The Welcome Reaffirmation of the Business Judgment Protection

This post is based on a client memorandum by Martin Lipton, Steven A. Rosenblum, and Sabastian V. Niles of Wachtell, Lipton, Rosen & Katz. This post is part of the Delaware law series, which is cosponsored by the Forum and Corporation Service Company; links to other posts in the series are available here.

Despite increasing political and media focus on and criticism of risk assessment and risk management efforts by corporate boards, yesterday’s In Re Citigroup Inc. Shareholder Derivative Litigation, No. 3338-CC (Feb. 24, 2009), decision by the Delaware Court of Chancery is a welcome indication that the business judgment rule will survive the financial crisis intact.

The plaintiffs in the case alleged, among other things, that the defendants had breached their fiduciary duties by not properly monitoring and managing the business risks that Citigroup faced from subprime mortgages and securities, and by ignoring alleged “red flags” that consisted primarily of press reports and events indicating worsening conditions in the subprime and credit markets. Declaring that “oversight duties under Delaware law are not designed to subject directors, even expert directors, to personal liability for failure to predict the future and to properly evaluate business risk,” Chancellor Chandler dismissed these claims on the ground of failure to adequately plead demand futility. The only claim the court did not dismiss was an allegation that the defendants had engaged in waste by approving a multimillion dollar payment and benefit package for Citigroup’s former CEO upon his retirement.

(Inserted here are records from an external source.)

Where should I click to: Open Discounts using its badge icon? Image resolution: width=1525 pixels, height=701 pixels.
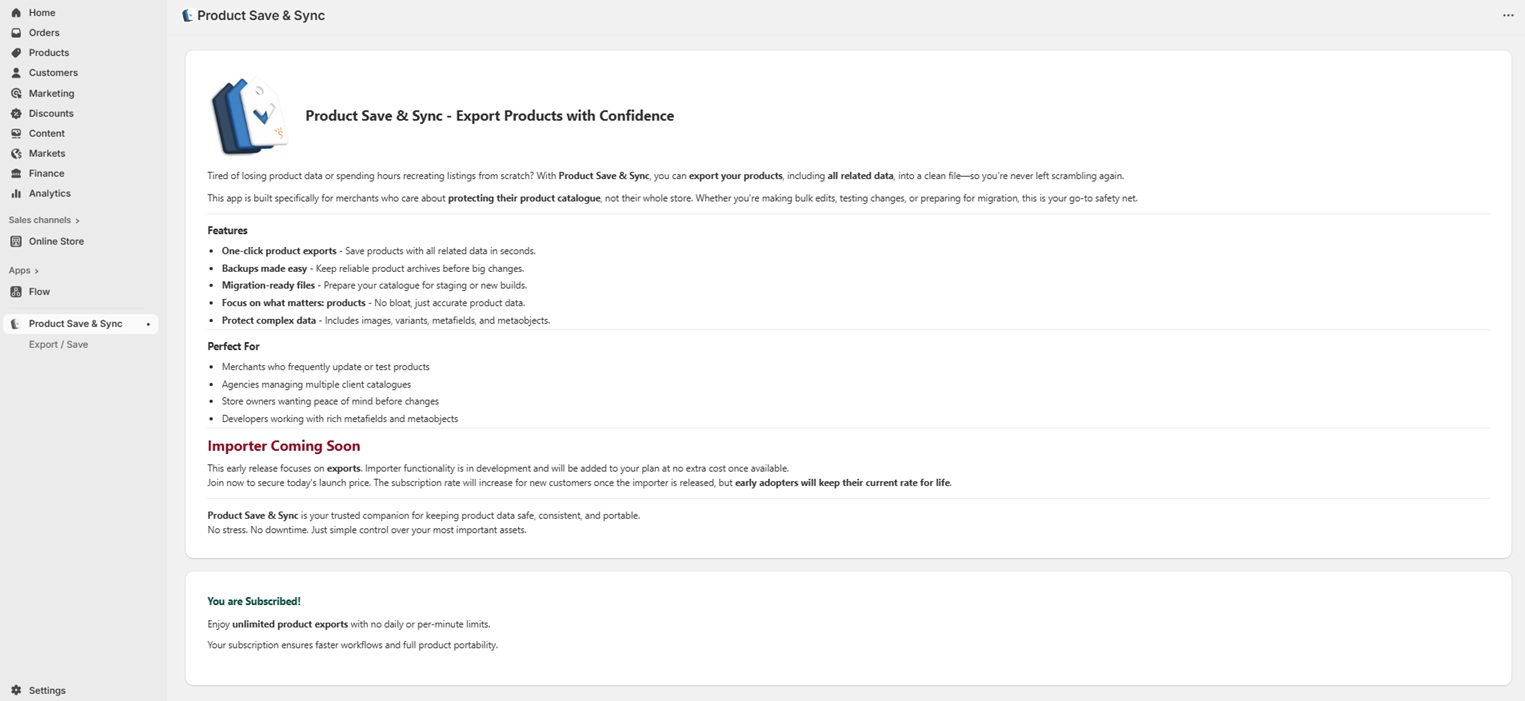pyautogui.click(x=16, y=114)
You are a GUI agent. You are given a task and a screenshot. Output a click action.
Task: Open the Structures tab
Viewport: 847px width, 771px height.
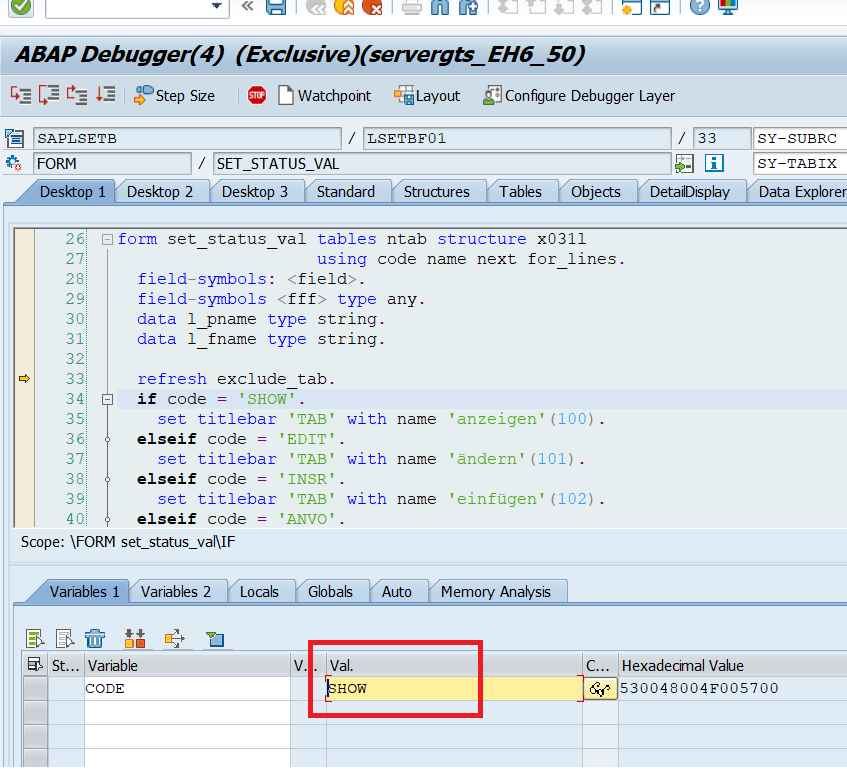pyautogui.click(x=436, y=191)
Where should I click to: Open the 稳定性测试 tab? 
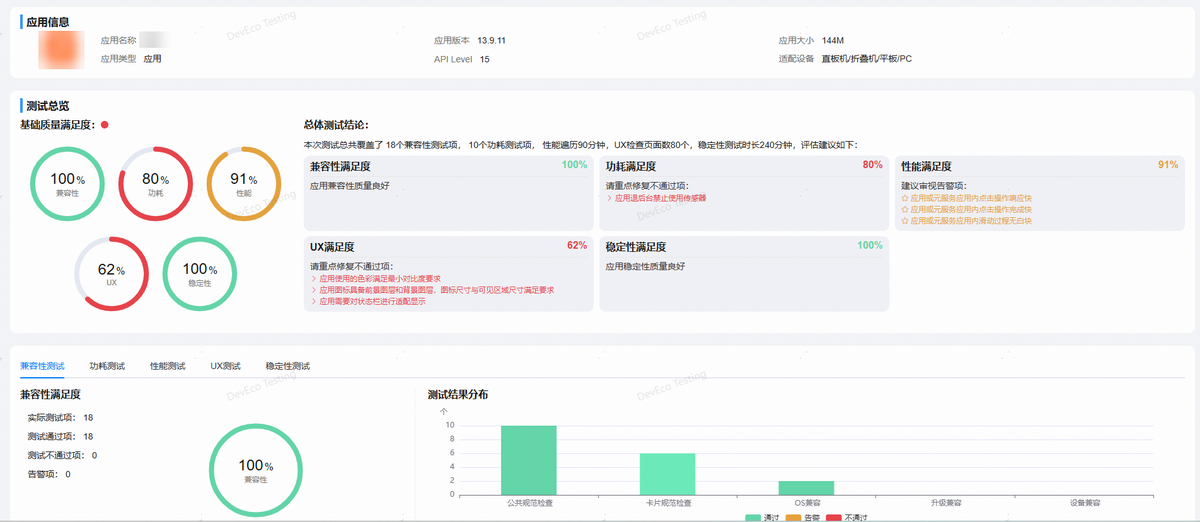(288, 367)
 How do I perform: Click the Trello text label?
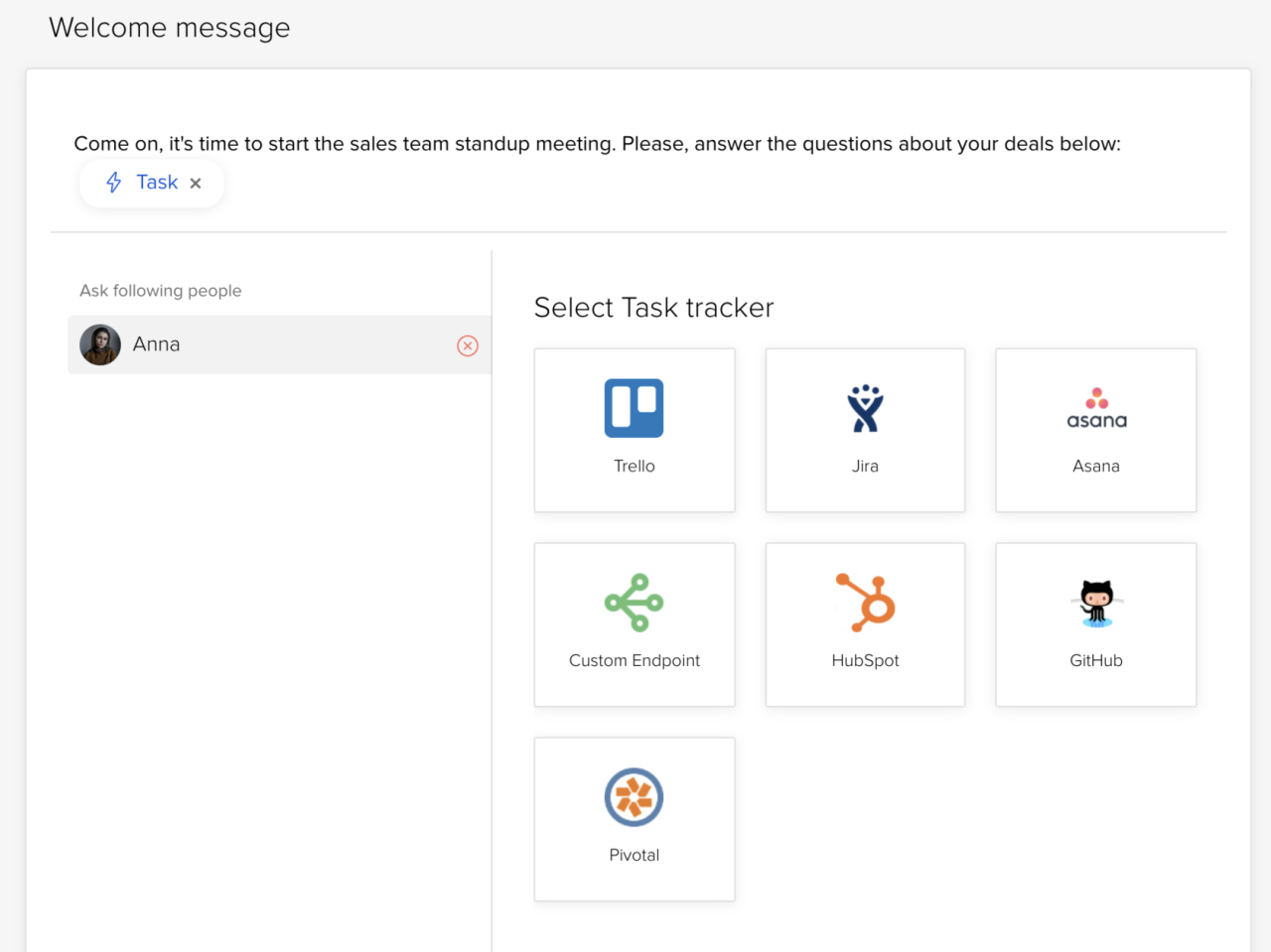pyautogui.click(x=634, y=467)
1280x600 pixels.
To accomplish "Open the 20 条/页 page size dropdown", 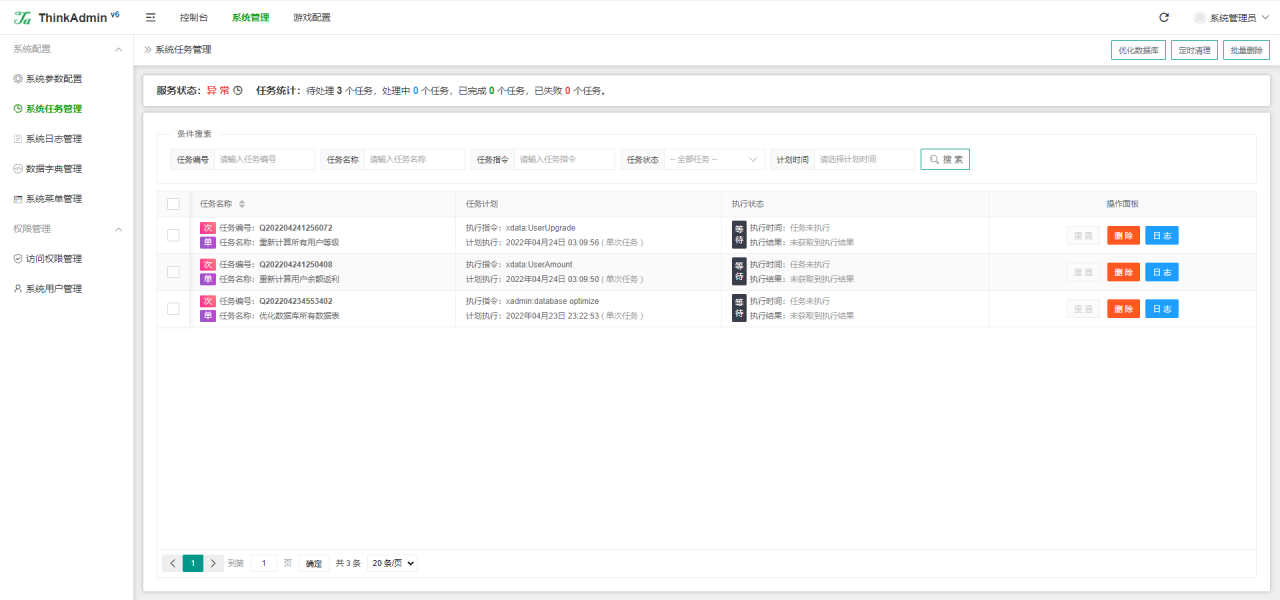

The decision reaffirms and clarifies several key features of Delaware law, established by the Caremark decision and its progeny, with respect to oversight responsibilities. First, that plaintiffs face “an extremely high burden” in bringing a claim for personal director liability for a failure to monitor business risk. Second, that while directors could be liable for a failure of board oversight, “only a sustained or systemic failure of the board to exercise oversight – such as an utter failure to attempt to assure a reasonable information and reporting system exists – will establish the lack of good faith that is a necessary condition to liability.” Third, that a bad business decision is not evidence of the bad faith necessary to establish oversight liability. Notably, the court drew an important distinction between oversight liability with respect to business risks and oversight liability with respect to illegal conduct, emphasizing that courts will not permit oversight jurisprudence to be distorted by “attempts to hold director defendants personally liable for making (or allowing to be made) business decisions that, in hindsight, turned out poorly.”

As boards of directors review the risk oversight and management programs of their companies (see our November 2008 memorandum entitled “Risk Management and the Board of Directors”), this week’s decision in Citigroup should provide some comfort that, even in the current environment, the Delaware courts will continue to protect informed business judgments made by corporate boards in good faith.